**DOCUMENT EXCERPT**
------------------------------------

We’re protecting ourselves, not them. We tell ourselves we’re sparing their feelings. But usually we’re sparing ourselves the discomfort of seeing their reaction.
We’re underestimating their capacity. When we withhold truth, we’re implicitly saying “I don’t think you can handle this.” That’s disrespectful. Most people are more resilient than we give them credit for.
We’re confusing niceness with kindness. Niceness is about avoiding discomfort in the moment. Kindness is about serving someone’s long-term interests. Sometimes kindness requires telling someone something that hurts in the short term but helps them grow.
We’re afraid of being wrong. What if our assessment is off? This fear keeps us silent when we should speak. But the answer isn’t to stay quiet. It’s to hold our views with appropriate humility while still sharing them.
The Radical Candor Framework
Kim Scott, who led teams at Google and Apple, developed a framework that explains why some direct conversations land well while others blow up in our faces. She calls it Radical Candor, and it’s built on two axes: how much you care personally about the person and how directly you’re willing to challenge them.
When you challenge directly but don’t show that you care, you get what Scott calls Obnoxious Aggression. This is the boss who delivers brutal feedback without any warmth. The truth might be accurate, but it lands as an attack.

------------------------------------

**GIVEN RECORDS**
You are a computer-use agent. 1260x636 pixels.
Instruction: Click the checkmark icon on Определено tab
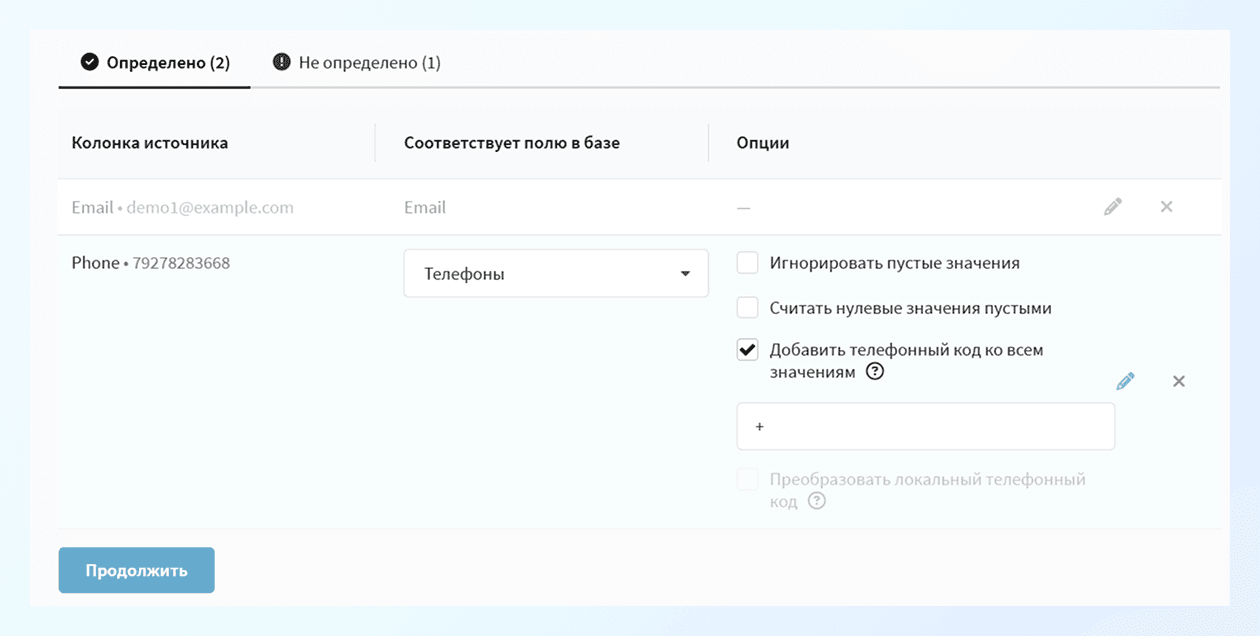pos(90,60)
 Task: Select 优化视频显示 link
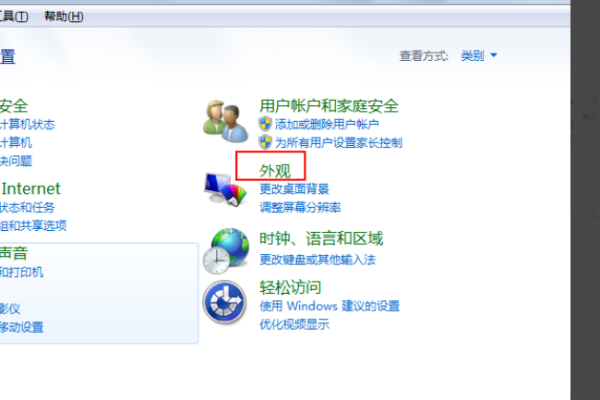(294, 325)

------------------------------------

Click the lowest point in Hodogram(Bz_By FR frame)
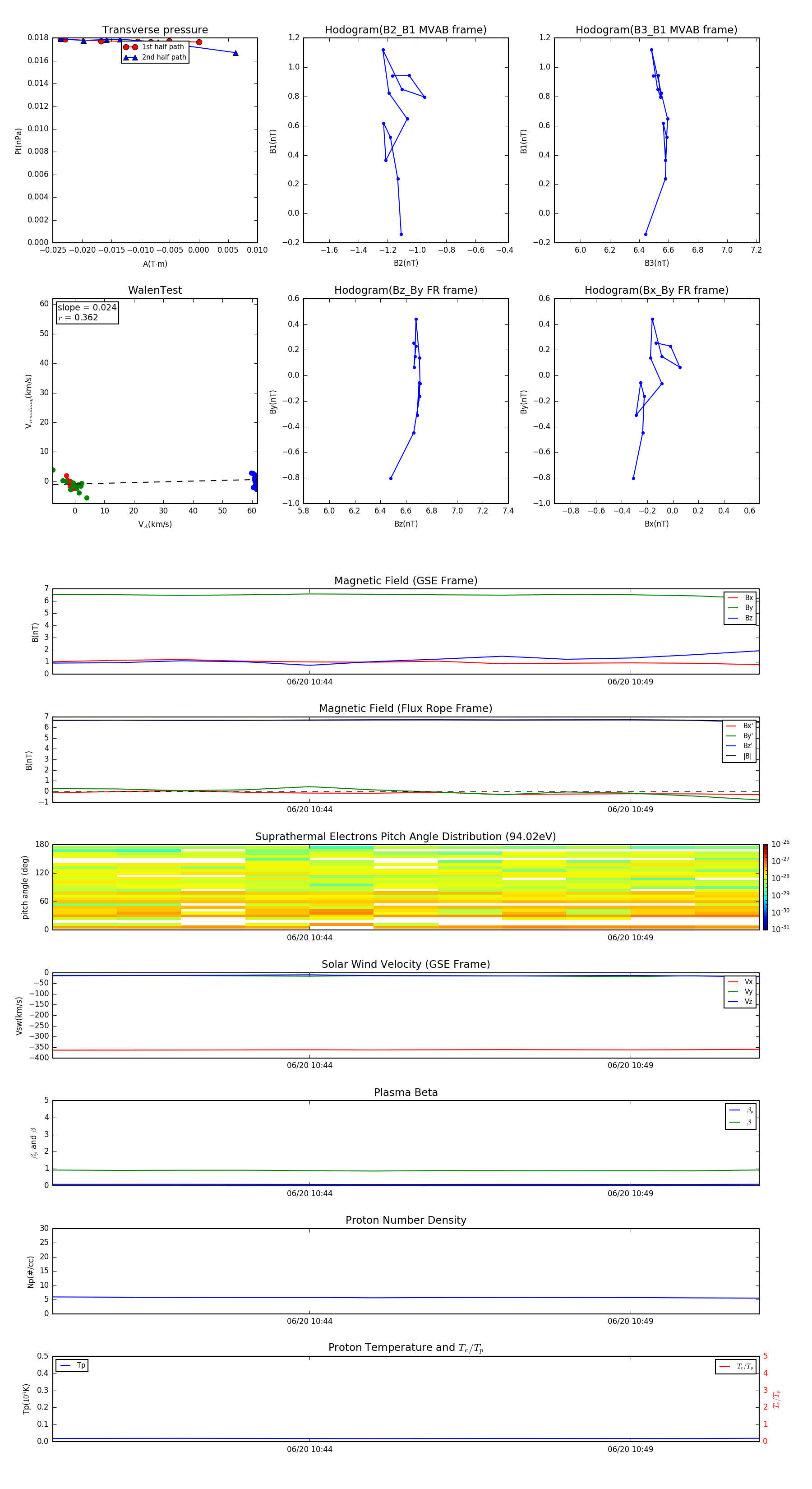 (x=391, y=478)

------------------------------------

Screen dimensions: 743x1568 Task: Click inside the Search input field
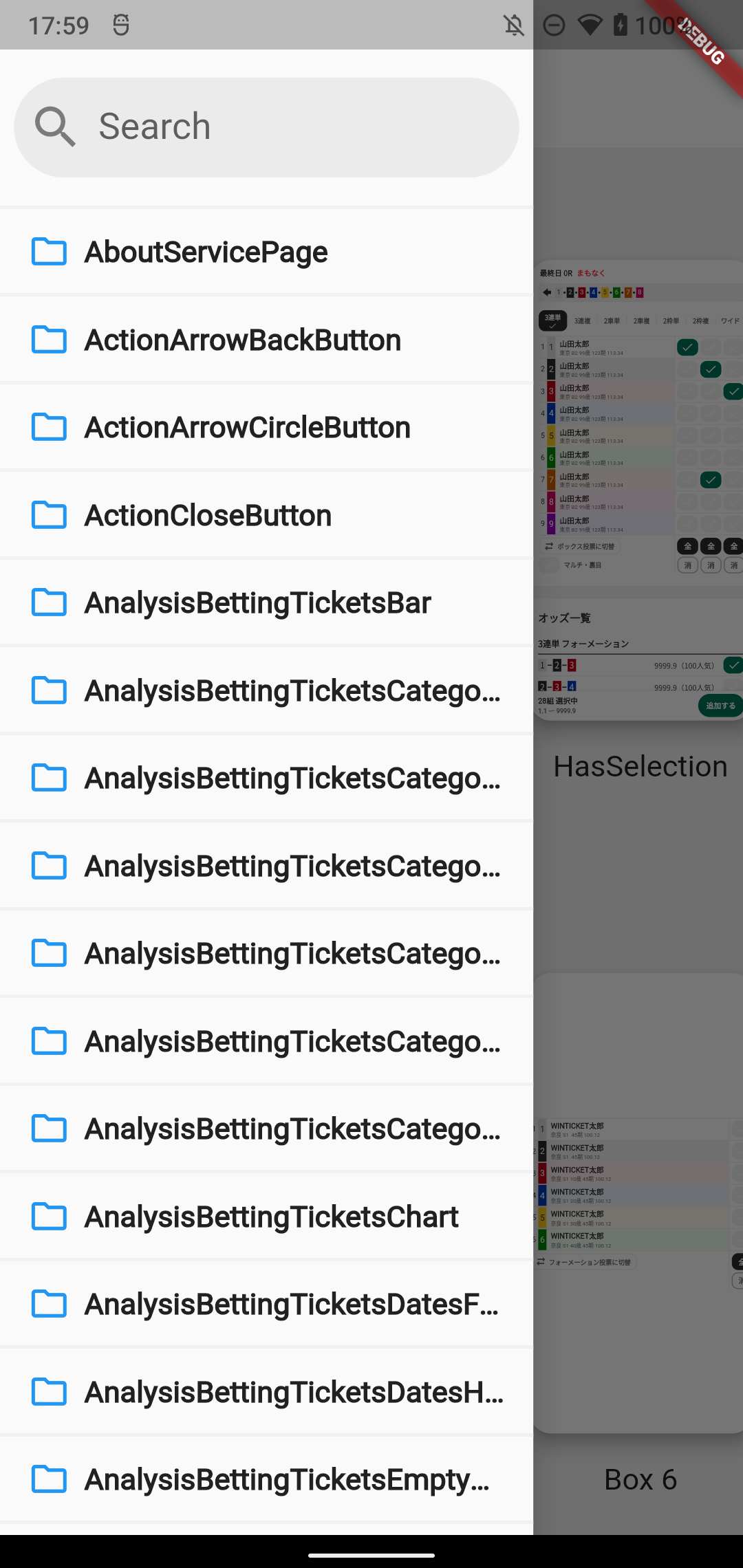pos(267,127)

------------------------------------

**TASK LIST**
1. Render the stretch of the listing from the line containing "Click the lowest" through the line containing "(x=391, y=478)" as a Markdown table with the columns Row and Line, numbering each row and omitting blank lines. Leave the pictures out of the table.
2. Write the next part of the passage on honest feedback and Radical Candor, picking up from its final sentence.

**RESPONSES**
1.
| Row | Line |
|---|---|
| 1 | Click the lowest point in Hodogram(Bz_By FR frame) |
| 2 |  (x=391, y=478) |

2.
When you care personally but won’t challenge directly, you get Ruinous Empathy. This is where most leaders get stuck. We like our people. We don’t want to hurt them. So we soften our message until it’s meaningless.
When you neither care nor challenge, you get Manipulative Insincerity. This is the political operator who says whatever serves their immediate interests.
The goal is the fourth quadrant: caring personally while challenging directly. That’s Radical Candor. It means saying hard things because you care about the person’s success, not despite caring about them.
The Truth I Didn’t Tell
I need to tell you about a truth I didn’t tell, and what it cost.
I’ve always had a strong gut feeling about people. I can read someone within minutes and form an assessment that usually proves accurate. This instinct was honed early in my career when I conducted hundreds of interviews.
Professionally, I used this skill constantly. But in my personal relationships, I held back. I was afraid to upset friends or overstep boundaries.
My friend Becky was dating a guy I couldn’t stand. From the first moment I met him, I had the worst feeling. Everything in my gut said this man was trouble. But I didn’t say a word. It wasn’t my place. What if I was wrong? What if it damaged our friendship?
They got married. Within a year, they were divorced.
During that year, he was physically and mentally abusive. He took her money. He ran up debt in her name. He damaged her in ways that took years to heal.
After it was over, I apologized to Becky for not speaking up. She told me something that changed how I approach truth in relationships: she never got serious with anyone again without having me meet them first. She wanted the truth I’d been too afraid to give her before.
The avoided truth didn’t protect our friendship. It didn’t protect her from a bad decision. It just guaranteed she’d make that decision without all the information she deserved to have.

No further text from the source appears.